And then change the amount of Container Units to fit your needs, as shown in the screenshot below:

image00

Once you purchase container units, your data retention period will be increased to 120 days and there will be no more limits to the running time.

Resource Allocation

Scrapy Cloud 2.0 features a new resource management model which provides you with more resources for the same price. For example, using Scrapy Cloud 1.0 would cost $150 for a worker with 3.45GB of RAM and 7 computing units. With Scrapy Cloud 2.0, you get 16GB of RAM and 12 computing units for a lower price ($144).

Plus, you can allocate your units (resources) however you need. This includes giving a lot of resources to big, complex jobs and making sure smaller jobs only use the resources they need.

You can assign units to groups and then move your projects from one group to another whenever you want to adjust resources:

kumo organization · Kumo Groups · Scrapinghub - Google Chrome_013

With this new release, your spiders run in containers isolated from the other jobs running on our platform. This means that your performance will not be affected by other resource consuming jobs. Disk quotas are also applied to ensure that a job does not consume all the disk space from a server, which would affect other jobs running on the same server. Long story short, no more DoS!

Docker Support

With Scrapy Cloud 2.0, your spiders run inside Docker containers. This new resource management engine ensures that you get the most out of the resources available for your subscription.

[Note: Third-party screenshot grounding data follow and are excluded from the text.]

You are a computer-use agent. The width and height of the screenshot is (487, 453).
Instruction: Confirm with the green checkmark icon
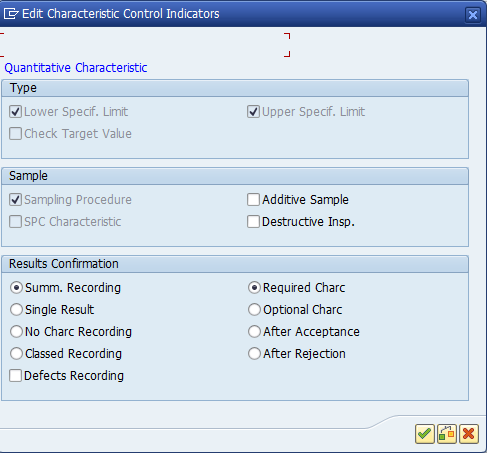(425, 434)
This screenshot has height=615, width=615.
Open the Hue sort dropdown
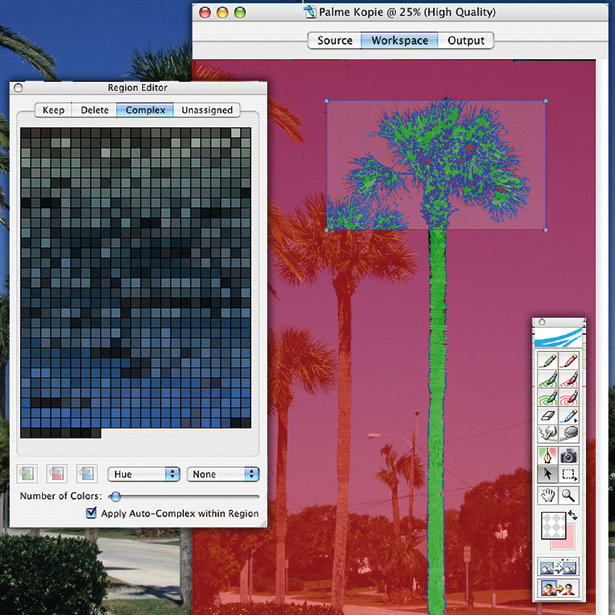point(144,474)

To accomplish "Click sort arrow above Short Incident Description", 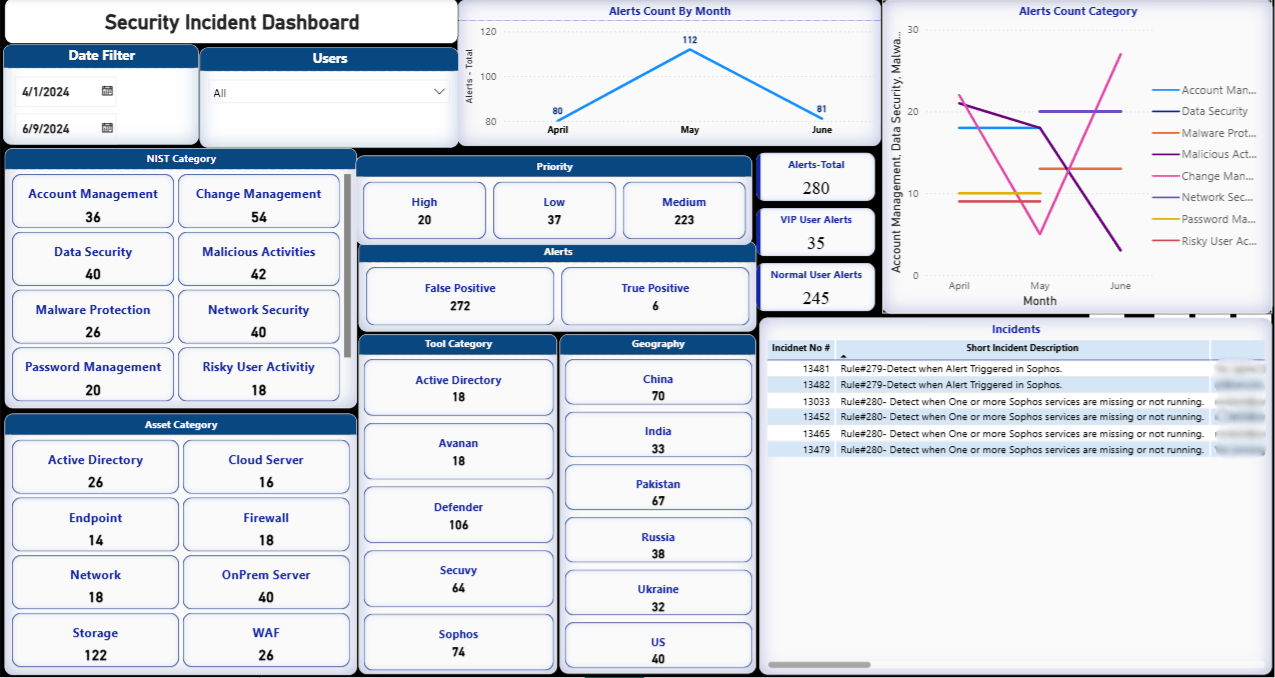I will click(x=842, y=357).
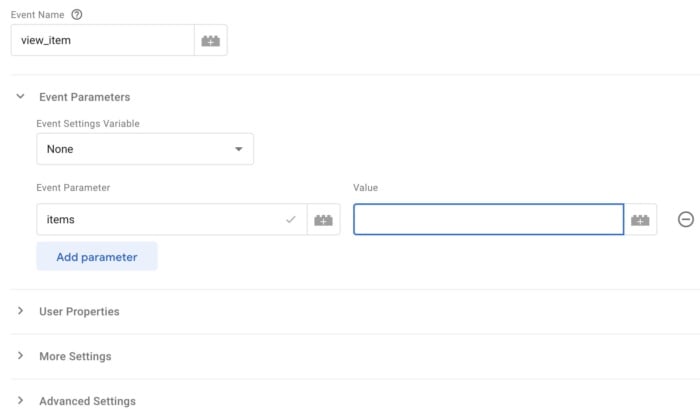This screenshot has height=409, width=700.
Task: Expand the User Properties chevron
Action: click(x=20, y=311)
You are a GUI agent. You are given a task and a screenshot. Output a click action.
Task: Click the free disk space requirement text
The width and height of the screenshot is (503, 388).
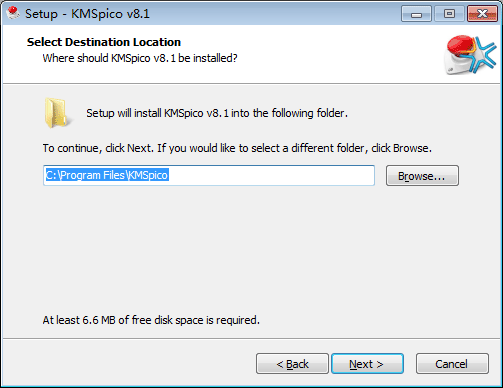click(151, 320)
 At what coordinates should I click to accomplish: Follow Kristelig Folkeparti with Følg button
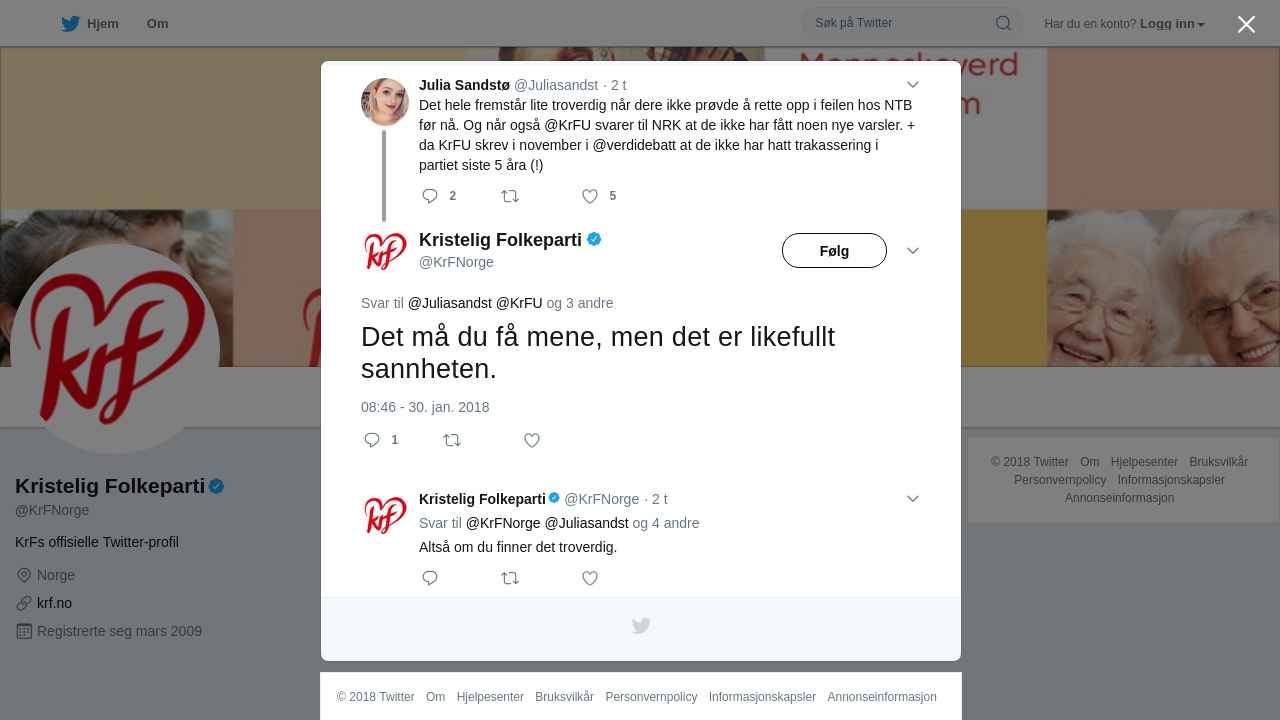(x=834, y=251)
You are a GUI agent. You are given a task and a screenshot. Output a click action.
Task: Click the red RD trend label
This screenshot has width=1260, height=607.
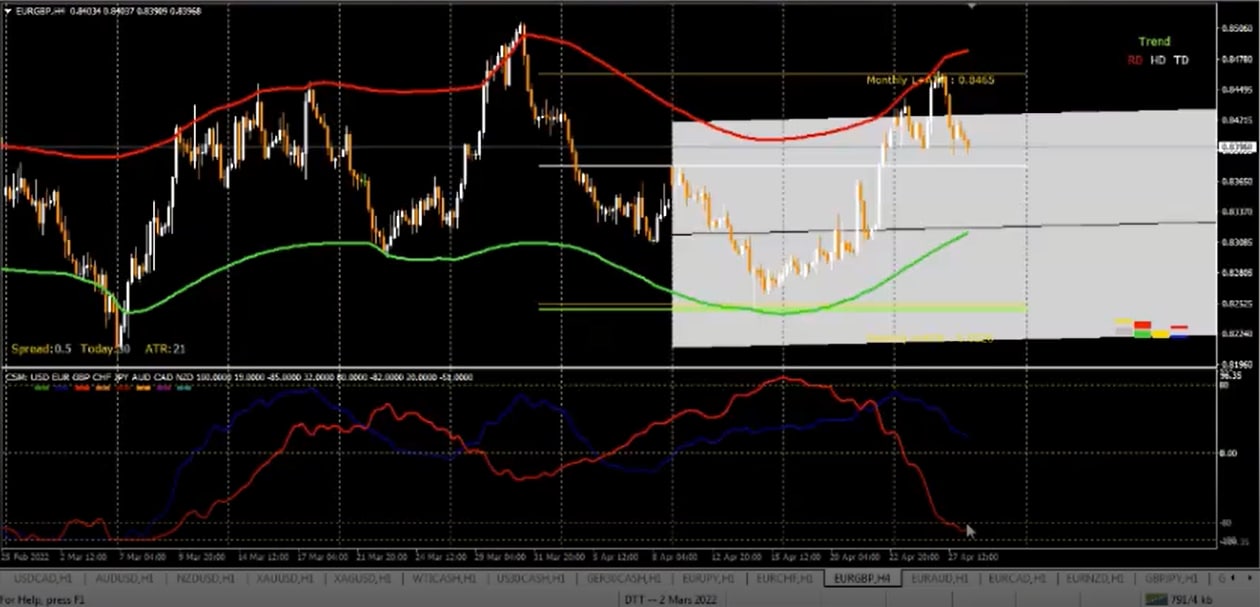pos(1135,60)
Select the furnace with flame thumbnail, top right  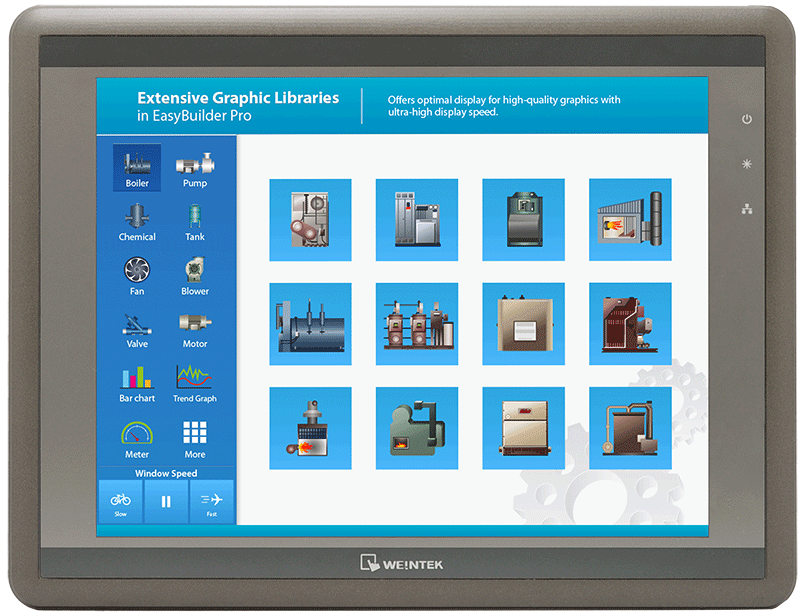tap(629, 220)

Scrapy Cloud 2.0 is fully backwards compatible with the previous version. We did our best to keep your current workflow untouched, so you can still use the shub command line tool to deploy your project and dependencies without the hassle of building Docker images. Just make sure to upgrade shub to version 2.1.1+ by running: pip install shub --upgrade.

And here’s some good news for power users: you can deploy your tailor-made Docker images to Scrapy Cloud 2.0. Dependencies are no longer a big deal since you can now compile libraries, install anything you want in your Docker image and then deploy it to our platform. This feature is currently only available for paying customers, but it will soon be released for free users as well.

Check out this walkthrough if you are a paying user and want to deploy custom Docker images to Scrapy Cloud.

Scrapy Cloud Stacks

Scrapy Cloud 2.0 introduces Stacks, a set of predefined Docker images that users can select when deploying a project. The inclusion of Stacks brings together the best of two worlds: you can deploy your project without having to build your own image and you can also choose the kind of environment where you want to run your project.

In Scrapy Cloud terms, a Stack is a pre-built Docker image that you can select when you are deploying a project. This will be used as the environment for this project. In this first release, there are two Stacks available:

  • Hworker: this is the Stack that’s going to be used if you just run a regular shub deploy. It provides backwards compatibility with the legacy platform, so your current projects should run without any issues.
  • Scrapy: this is a minimalist Stack featuring the latest stable versions of Scrapy along with all the basic requirements that you need to run a full featured Scrapy spider. You can choose this Stack if you’re having issues with outdated packages in your projects.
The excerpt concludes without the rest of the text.